Cada vez más, las escuelas tienen mayor número de niños inmigrantes que ingresan en ellas. Es fundamental tener presente la enorme variedad de alumnos, así como sus diferentes niveles de aprendizaje, intereses y motivaciones… De hecho se crean situaciones potencialmente enriquecedoras pero también de una mayor complejidad.

Es necesario el diálogo con otras culturas, el respeto y la convivencia. Y es que la diversidad cultural también se puede entender como una manera de ampliar tus conocimientos sobre otros países y acabar con una de las peores lacras de la sociedad: el racismo.

Con el fin de abordar objetivamente esta realidad, hay que distinguir entre los denominados “extranjeros” y los “inmigrantes”.

El primer grupo se corresponde con todas aquellas personas que proceden del primer mundo (se refiere a los inmigrantes de países desarrollados que vienen a estudiar el idioma y se vuelven a su país). Concretamente este grupo no es tan criticado.

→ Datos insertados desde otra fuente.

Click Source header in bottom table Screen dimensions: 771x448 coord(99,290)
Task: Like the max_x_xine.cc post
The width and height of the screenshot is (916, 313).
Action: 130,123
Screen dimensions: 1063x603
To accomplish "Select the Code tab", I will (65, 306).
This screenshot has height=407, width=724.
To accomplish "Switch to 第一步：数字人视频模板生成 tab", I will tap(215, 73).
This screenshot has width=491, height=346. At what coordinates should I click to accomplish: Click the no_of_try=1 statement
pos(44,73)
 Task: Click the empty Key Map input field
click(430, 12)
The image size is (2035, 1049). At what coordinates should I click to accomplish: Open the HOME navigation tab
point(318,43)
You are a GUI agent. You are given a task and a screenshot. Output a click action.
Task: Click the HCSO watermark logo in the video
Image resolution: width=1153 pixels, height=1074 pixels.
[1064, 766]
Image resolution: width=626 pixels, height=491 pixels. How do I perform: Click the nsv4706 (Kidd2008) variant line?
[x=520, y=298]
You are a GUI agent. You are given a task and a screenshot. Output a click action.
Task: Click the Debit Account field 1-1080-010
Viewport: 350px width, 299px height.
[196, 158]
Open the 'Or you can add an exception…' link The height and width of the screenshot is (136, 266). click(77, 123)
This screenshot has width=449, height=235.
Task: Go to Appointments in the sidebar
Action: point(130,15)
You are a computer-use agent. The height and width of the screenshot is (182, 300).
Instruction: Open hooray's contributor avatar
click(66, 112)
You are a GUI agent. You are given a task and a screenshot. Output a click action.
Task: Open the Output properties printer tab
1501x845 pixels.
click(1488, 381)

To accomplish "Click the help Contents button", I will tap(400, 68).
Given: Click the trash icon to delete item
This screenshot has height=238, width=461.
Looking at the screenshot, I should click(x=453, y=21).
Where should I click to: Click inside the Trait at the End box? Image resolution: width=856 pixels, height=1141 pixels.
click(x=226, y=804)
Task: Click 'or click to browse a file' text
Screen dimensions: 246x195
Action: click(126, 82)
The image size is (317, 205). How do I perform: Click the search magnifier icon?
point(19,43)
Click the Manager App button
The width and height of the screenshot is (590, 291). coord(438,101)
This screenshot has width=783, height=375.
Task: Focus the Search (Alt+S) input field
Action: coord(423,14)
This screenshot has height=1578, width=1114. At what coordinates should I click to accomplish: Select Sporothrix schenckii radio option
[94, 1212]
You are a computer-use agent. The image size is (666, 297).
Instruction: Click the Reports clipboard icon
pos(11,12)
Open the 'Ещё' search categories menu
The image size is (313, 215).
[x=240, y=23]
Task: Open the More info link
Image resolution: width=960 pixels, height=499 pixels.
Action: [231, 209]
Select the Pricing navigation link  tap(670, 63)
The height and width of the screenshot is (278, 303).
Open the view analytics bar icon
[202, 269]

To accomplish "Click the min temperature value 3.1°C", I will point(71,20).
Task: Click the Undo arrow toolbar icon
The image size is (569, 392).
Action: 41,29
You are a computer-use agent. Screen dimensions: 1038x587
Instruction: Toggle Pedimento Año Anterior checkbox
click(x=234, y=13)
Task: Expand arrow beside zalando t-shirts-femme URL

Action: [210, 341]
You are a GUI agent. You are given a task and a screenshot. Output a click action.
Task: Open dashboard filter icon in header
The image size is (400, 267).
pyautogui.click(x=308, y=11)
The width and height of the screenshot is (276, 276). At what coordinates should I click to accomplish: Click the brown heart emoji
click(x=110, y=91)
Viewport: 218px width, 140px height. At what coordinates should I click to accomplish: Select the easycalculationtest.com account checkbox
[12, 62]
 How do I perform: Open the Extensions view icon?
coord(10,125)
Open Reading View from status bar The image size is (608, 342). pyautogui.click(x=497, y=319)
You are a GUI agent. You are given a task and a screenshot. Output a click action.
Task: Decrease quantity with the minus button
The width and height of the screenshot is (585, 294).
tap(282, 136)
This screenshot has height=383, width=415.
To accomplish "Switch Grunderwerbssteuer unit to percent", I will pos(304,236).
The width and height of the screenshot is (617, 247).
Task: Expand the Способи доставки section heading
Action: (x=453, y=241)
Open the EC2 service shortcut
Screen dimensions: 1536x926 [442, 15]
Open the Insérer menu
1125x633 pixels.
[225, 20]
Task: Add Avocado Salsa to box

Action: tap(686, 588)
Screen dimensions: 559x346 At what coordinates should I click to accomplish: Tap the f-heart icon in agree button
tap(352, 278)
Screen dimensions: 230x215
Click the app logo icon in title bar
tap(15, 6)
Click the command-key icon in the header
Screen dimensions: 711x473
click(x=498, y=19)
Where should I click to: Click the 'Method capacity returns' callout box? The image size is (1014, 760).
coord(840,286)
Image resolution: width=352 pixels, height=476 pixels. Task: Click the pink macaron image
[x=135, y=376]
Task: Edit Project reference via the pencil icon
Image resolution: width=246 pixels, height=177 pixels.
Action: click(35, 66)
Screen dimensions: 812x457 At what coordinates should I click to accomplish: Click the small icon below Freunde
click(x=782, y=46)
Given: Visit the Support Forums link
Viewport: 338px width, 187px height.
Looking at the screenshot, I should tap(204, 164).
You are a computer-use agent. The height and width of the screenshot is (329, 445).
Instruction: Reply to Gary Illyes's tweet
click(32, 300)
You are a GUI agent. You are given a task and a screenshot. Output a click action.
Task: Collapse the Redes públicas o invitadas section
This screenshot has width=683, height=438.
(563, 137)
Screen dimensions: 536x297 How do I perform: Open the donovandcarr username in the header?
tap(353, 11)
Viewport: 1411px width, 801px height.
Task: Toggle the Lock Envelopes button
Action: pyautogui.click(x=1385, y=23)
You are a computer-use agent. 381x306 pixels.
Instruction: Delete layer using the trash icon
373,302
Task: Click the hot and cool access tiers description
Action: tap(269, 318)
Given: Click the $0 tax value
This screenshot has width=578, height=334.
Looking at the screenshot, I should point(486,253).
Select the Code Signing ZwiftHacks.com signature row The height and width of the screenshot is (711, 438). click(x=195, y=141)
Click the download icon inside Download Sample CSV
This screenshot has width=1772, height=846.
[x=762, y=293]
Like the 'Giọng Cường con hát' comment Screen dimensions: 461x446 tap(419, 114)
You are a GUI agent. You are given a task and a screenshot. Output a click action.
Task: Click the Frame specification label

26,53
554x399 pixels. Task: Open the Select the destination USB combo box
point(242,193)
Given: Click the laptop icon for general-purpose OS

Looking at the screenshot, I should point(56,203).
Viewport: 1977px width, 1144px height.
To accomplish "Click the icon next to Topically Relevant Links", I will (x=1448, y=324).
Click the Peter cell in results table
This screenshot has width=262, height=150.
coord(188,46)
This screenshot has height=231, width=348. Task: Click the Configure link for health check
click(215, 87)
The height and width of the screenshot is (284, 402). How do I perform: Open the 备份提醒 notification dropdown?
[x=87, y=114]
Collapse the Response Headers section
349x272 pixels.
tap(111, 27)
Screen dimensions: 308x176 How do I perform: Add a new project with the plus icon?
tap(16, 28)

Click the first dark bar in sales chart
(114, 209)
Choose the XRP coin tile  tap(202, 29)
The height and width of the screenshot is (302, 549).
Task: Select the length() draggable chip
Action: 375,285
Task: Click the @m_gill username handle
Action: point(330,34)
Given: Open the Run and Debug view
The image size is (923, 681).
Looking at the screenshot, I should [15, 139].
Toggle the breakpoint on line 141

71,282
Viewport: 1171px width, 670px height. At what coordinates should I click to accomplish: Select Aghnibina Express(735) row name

El segundo grupo hace alusión a las personas que proceden de países pobres o del “tercer mundo” (vienen de países subdesarrollados para ganarse la vida, sin vistas de regresar a su país). Este último grupo sí que sufre mayores problemas de adaptación social. Por ello, la educación intercultural debe dirigirse a todas las culturas de nuestro mundo y no sólo a un grupo específico.

Los procesos de adaptación de los menores se realizan a través de los centros educativos que se configuran como un elemento organizador de la educación y de la adaptación social de dichos alumnos mediante la educación intercultural. Hablamos de la igualdad de oportunidades, una educación de calidad para todos, que facilite a cada uno sus máximas posibilidades como persona.